What is being asked |
Lines outside the range are not wanted. Give again exactly the lines between the line holding "AuREUS (227, 1716)" and the line holding "До обраного (1056, 1304)", inclusive, from the listing below.

Input records |

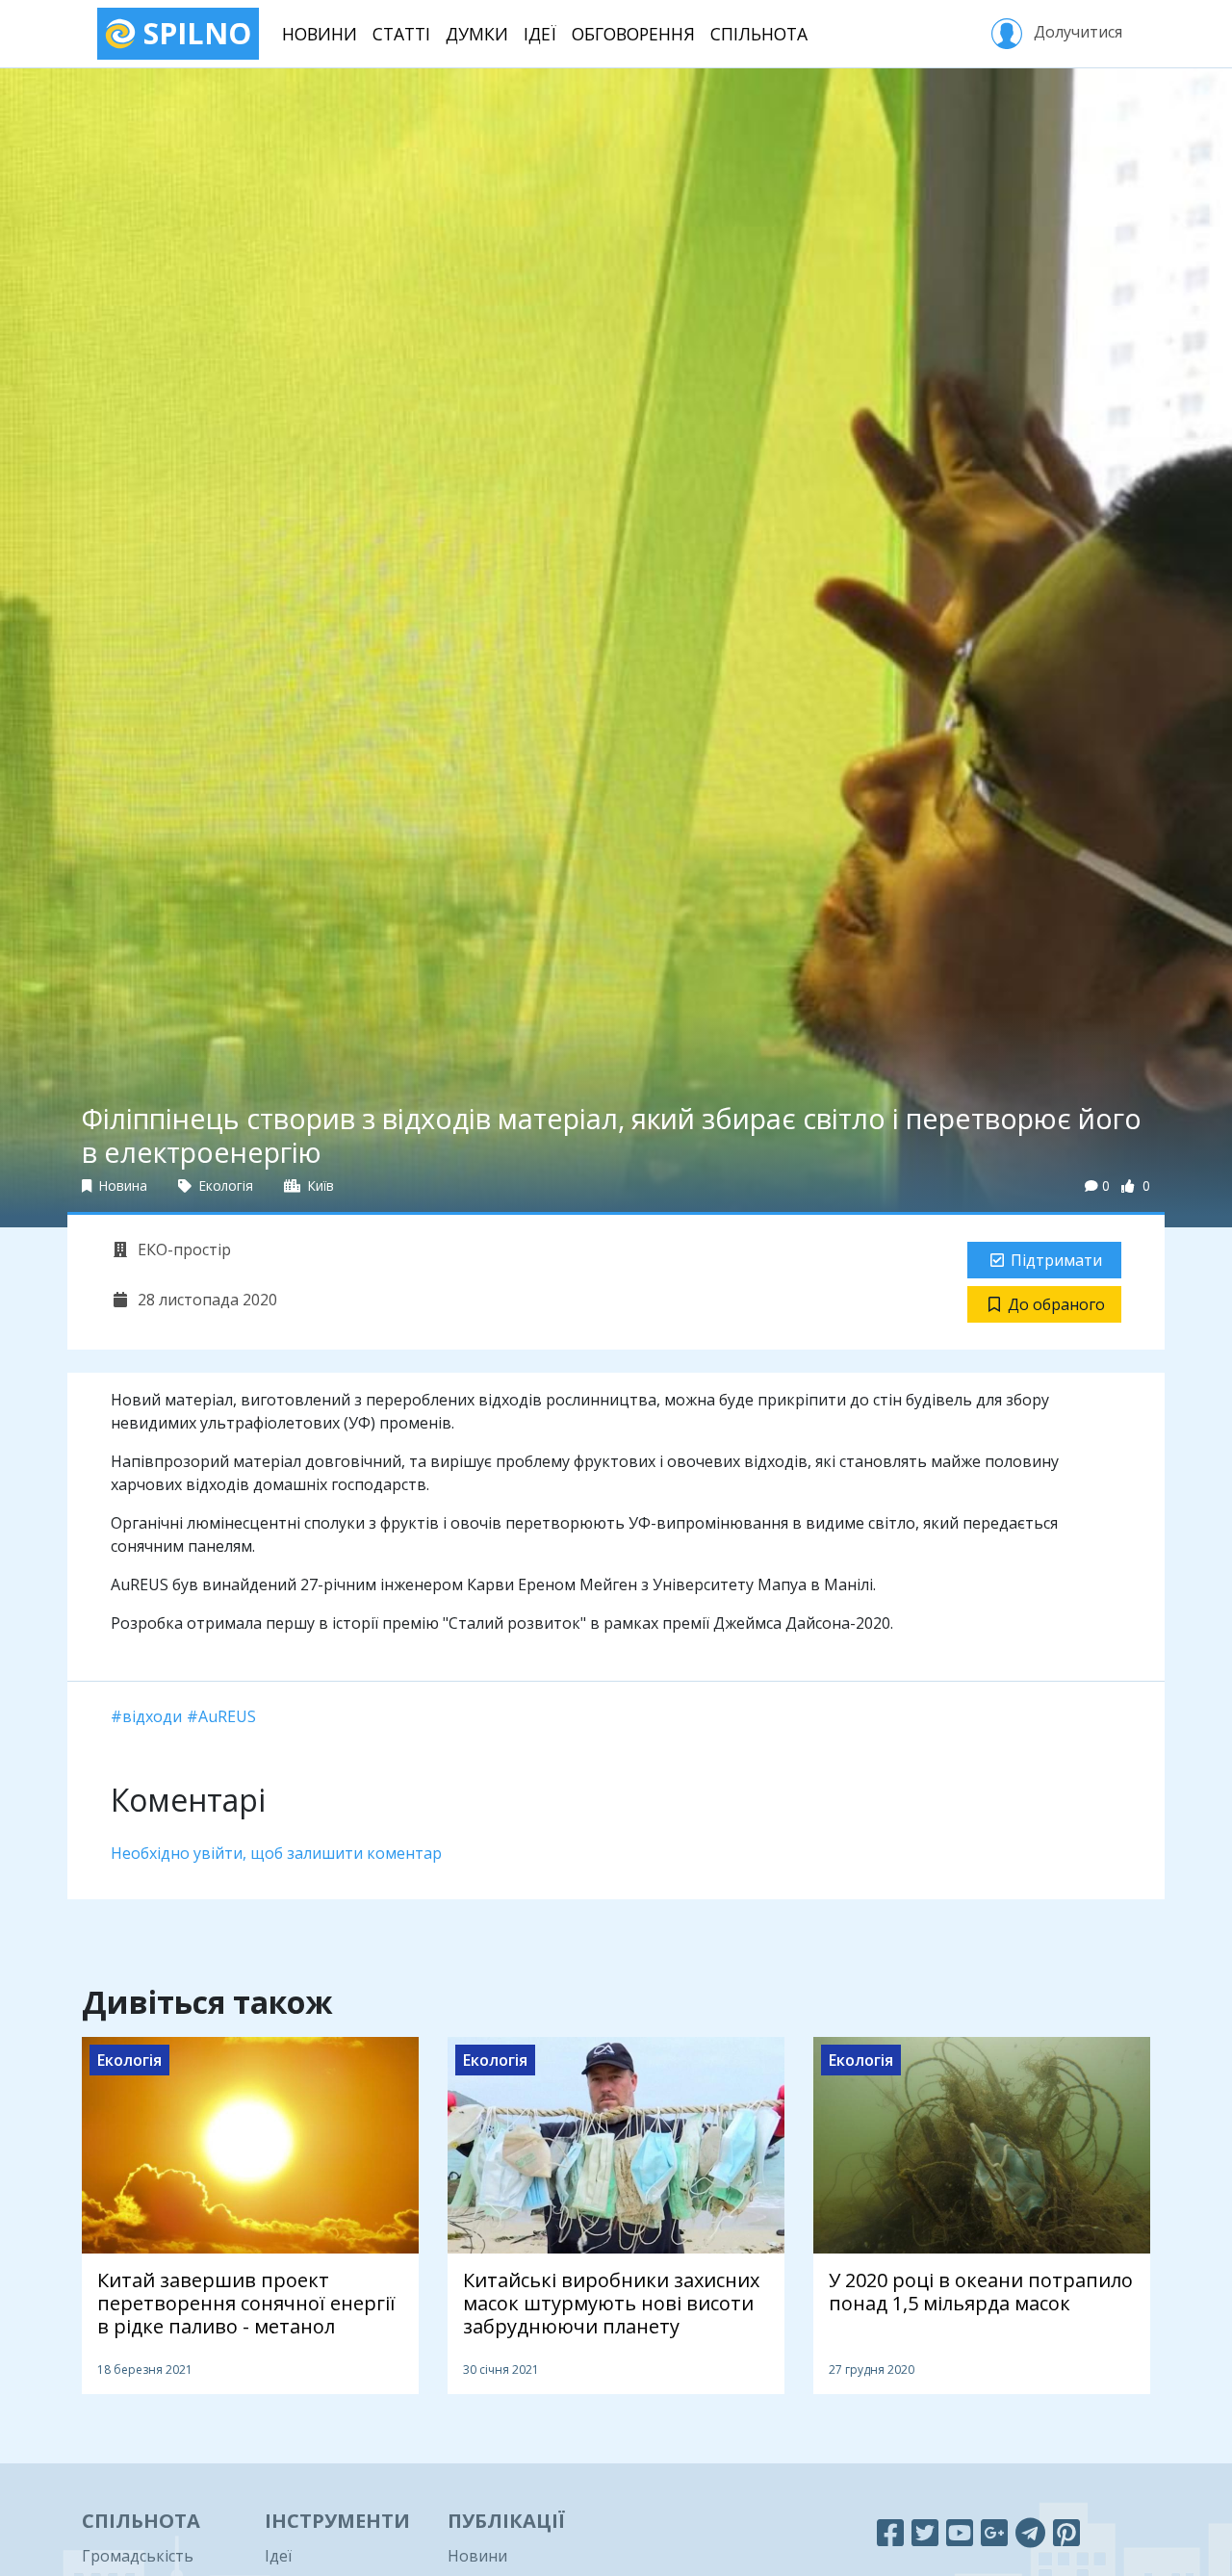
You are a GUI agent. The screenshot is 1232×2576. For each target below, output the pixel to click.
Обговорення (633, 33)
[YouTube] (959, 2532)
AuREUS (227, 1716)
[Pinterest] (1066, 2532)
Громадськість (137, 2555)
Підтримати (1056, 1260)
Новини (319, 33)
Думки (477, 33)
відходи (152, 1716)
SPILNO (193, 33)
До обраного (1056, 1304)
* * *
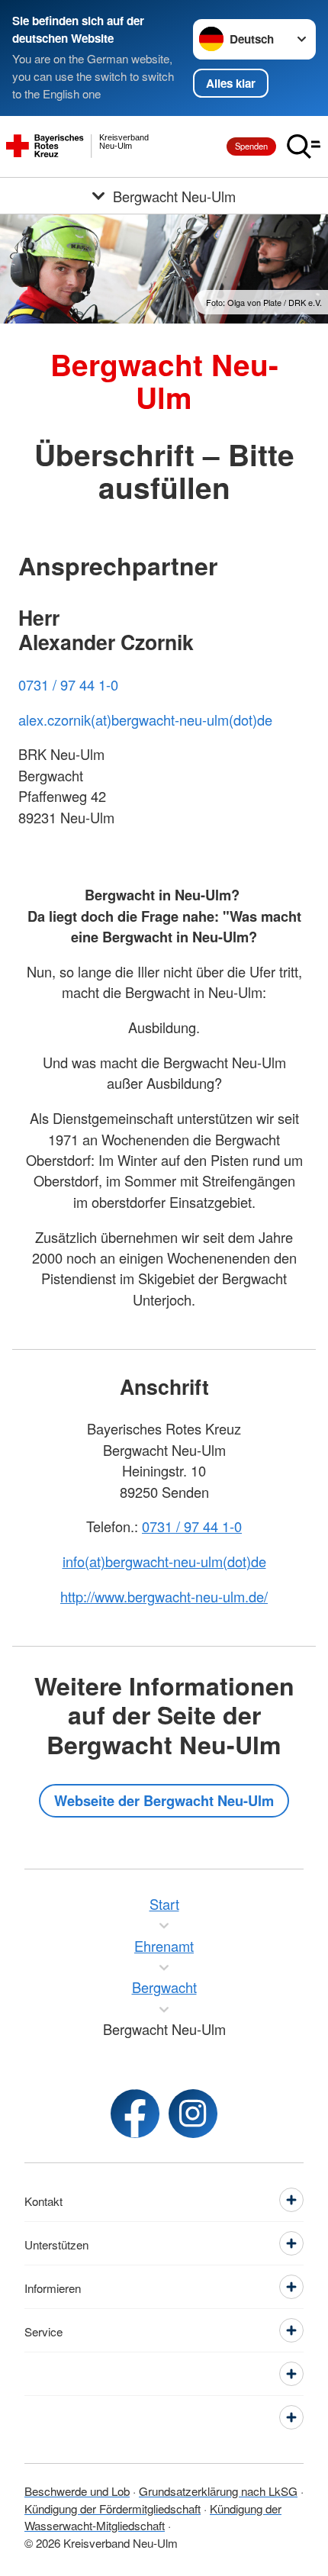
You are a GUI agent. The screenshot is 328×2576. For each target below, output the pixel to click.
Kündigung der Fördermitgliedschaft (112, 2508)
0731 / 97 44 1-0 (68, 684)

Solution |
AuREUS (227, 1716)
[Pinterest] (1066, 2532)
Громадськість (137, 2555)
Підтримати (1056, 1260)
Новини (319, 33)
Думки (477, 33)
відходи (152, 1716)
SPILNO (193, 33)
До обраного (1056, 1304)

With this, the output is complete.